Unlock the power of in-browser LLM inference with our WebAssembly binding for llama.cpp. No backend or GPU needed, simply integrate with Typescript and enjoy high-performance inference through a user-friendly API. Whether you’re managing embeddings or completions, our library ensures smooth operation without blocking your UI, paving the way for advanced web applications.

Description

wllama is an innovative WebAssembly binding for llama.cpp that facilitates in-browser large language model (LLM) inference, ensuring a seamless experience for developers and users alike.

Key Features

  • Typescript Support: Enjoy enhanced developer experience with TypeScript.
  • In-Browser Inference: Leverage WebAssembly SIMD to run model inference directly in the browser without needing a backend or GPU.
  • No Runtime Dependencies: A lightweight solution that keeps your project dependencies minimal (see package.json).
  • High-Level and Low-Level APIs: Access both high-level functionality (completions and embeddings) and low-level operations, including (de)tokenization and KV cache control.
  • Parallel Model Loading: Split your model into smaller files for faster, more efficient loading.
  • Dynamic Thread Switching: Automatically adapts to single-thread or multi-thread builds based on browser capabilities.
  • Background Processing: Model inference occurs in a worker thread to prevent UI blocking.
  • Pre-Built npm Package: Easily integrate with your projects via the pre-built npm package @wllama/wllama.

Limitations

  • Multi-thread Requirements: To utilize multi-threading, proper headers such as Cross-Origin-Embedder-Policy and Cross-Origin-Opener-Policy must be configured.
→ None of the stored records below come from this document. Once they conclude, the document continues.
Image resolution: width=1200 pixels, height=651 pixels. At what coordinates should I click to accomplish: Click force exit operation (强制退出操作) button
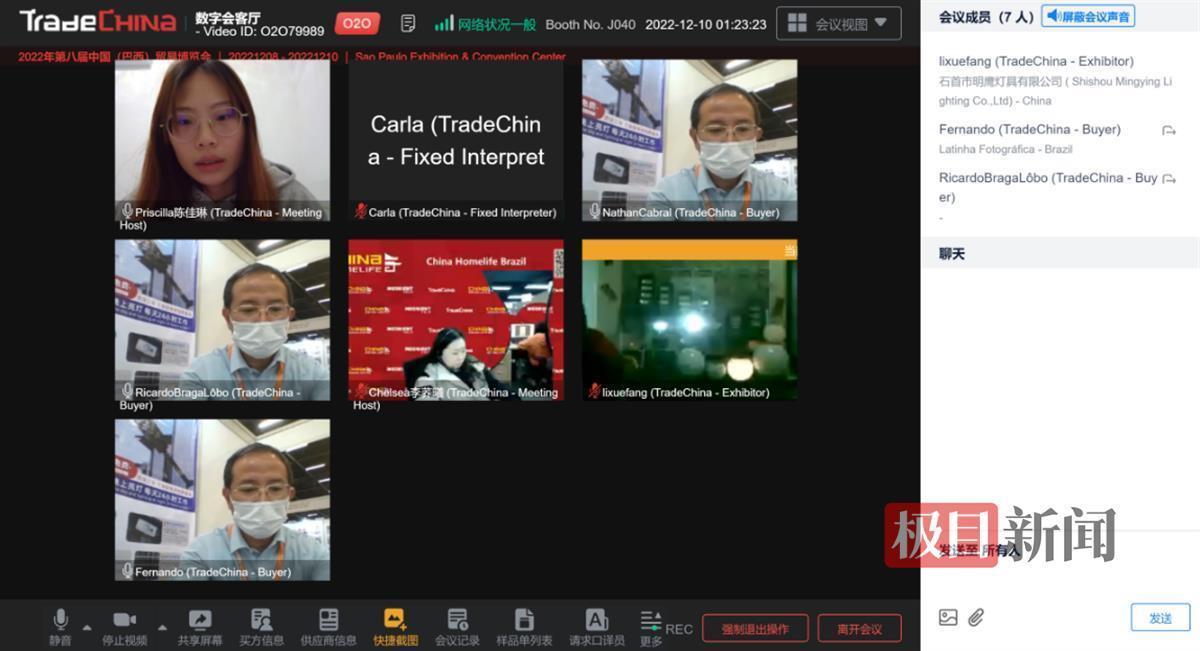click(755, 628)
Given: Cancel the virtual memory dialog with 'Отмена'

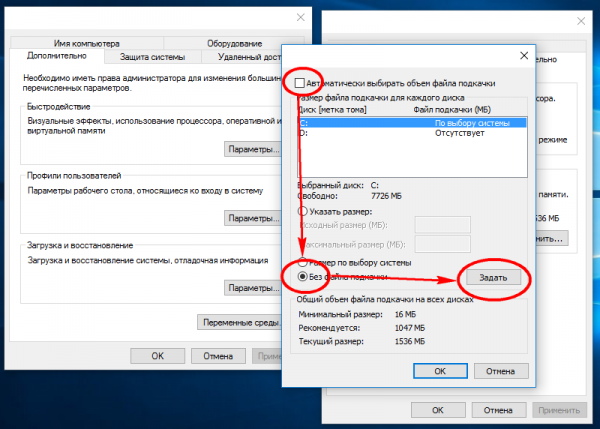Looking at the screenshot, I should 501,371.
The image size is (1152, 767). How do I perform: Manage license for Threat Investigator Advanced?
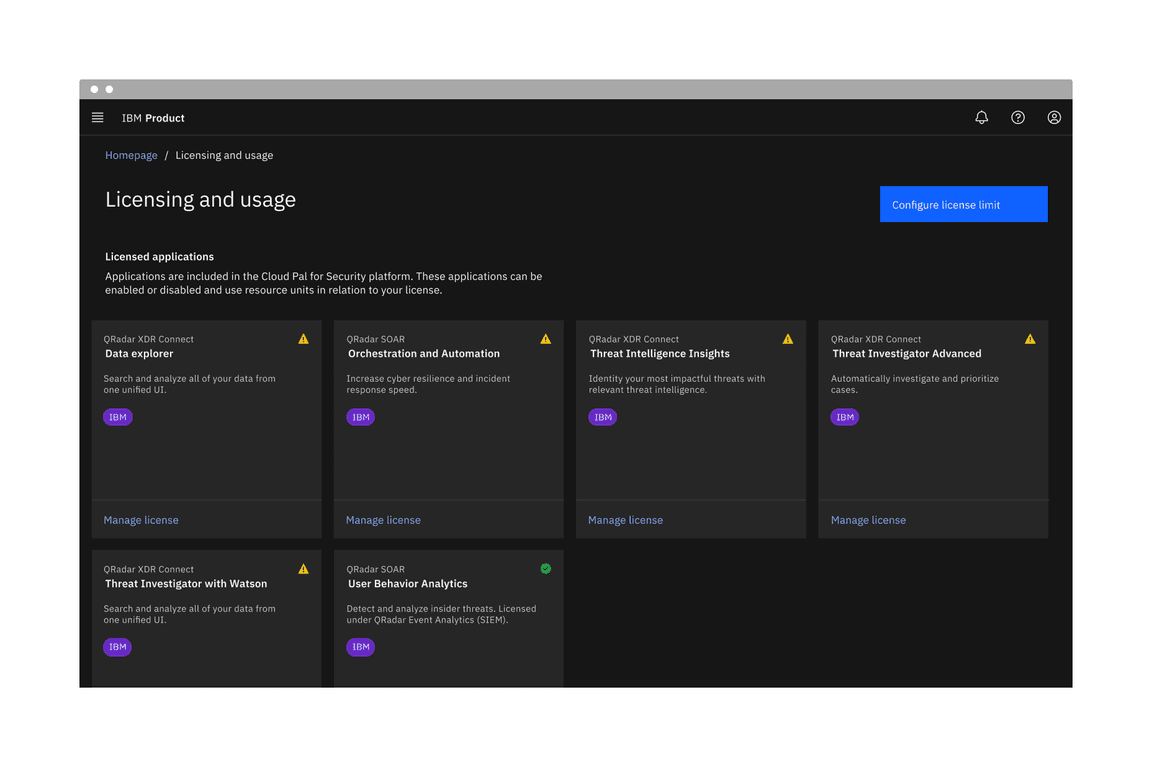click(868, 520)
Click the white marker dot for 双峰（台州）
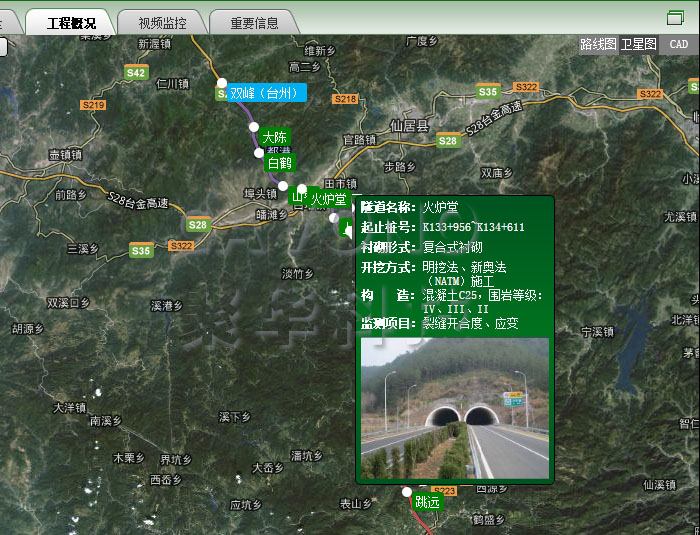The image size is (700, 535). (x=221, y=83)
Find out more in this discussion.
  • WebGPU Support: Currently not available but may be introduced in future updates.
  • 2GB File Size Limit: Due to the ArrayBuffer size restriction. For models exceeding this, refer to the Split Model section below.

Documentation and Demos

Explore our comprehensive Documentation for in-depth guidance and code examples:

Get Started with wllama

To integrate wllama into your React TypeScript projects, simply install the package:

npm i @wllama/wllama

For detailed implementation, check out the full code in examples/reactjs. This basic example focuses on completions, while you can explore embeddings in examples/embeddings/index.html.

Model Preparation

To optimize performance, we recommend splitting models into chunks of maximum 512MB for faster downloads and reduced memory issues. Use quantized Q4, Q5, or Q6 formats for the best performance-to-quality balance.

Splitting Your Model

For models exceeding 2GB or for optimizing download processes, split your model using llama-gguf-split:

./llama-gguf-split --split-max-size 512M ./my_model.gguf ./my_model

Load the first chunk URL in loadModelFromUrl, and the remaining parts will load automatically:

await wllama.loadModelFromUrl(
  'https://huggingface.co/ngxson/tinyllama_split_test/resolve/main/stories15M-q8_0-00001-of-00003.gguf',
  {
    parallelDownloads: 5, // Optional: controls max parallel downloads (default: 3)
  },
);

Custom Logging

wllama allows custom logging configurations to tailor debug outputs to your preference. You can suppress debug messages or add emoji prefixes to log entries for a more engaging development experience.

Explore our project to unleash the potential of in-browser LLM inference with wllama, and push the boundaries of what's possible in web applications!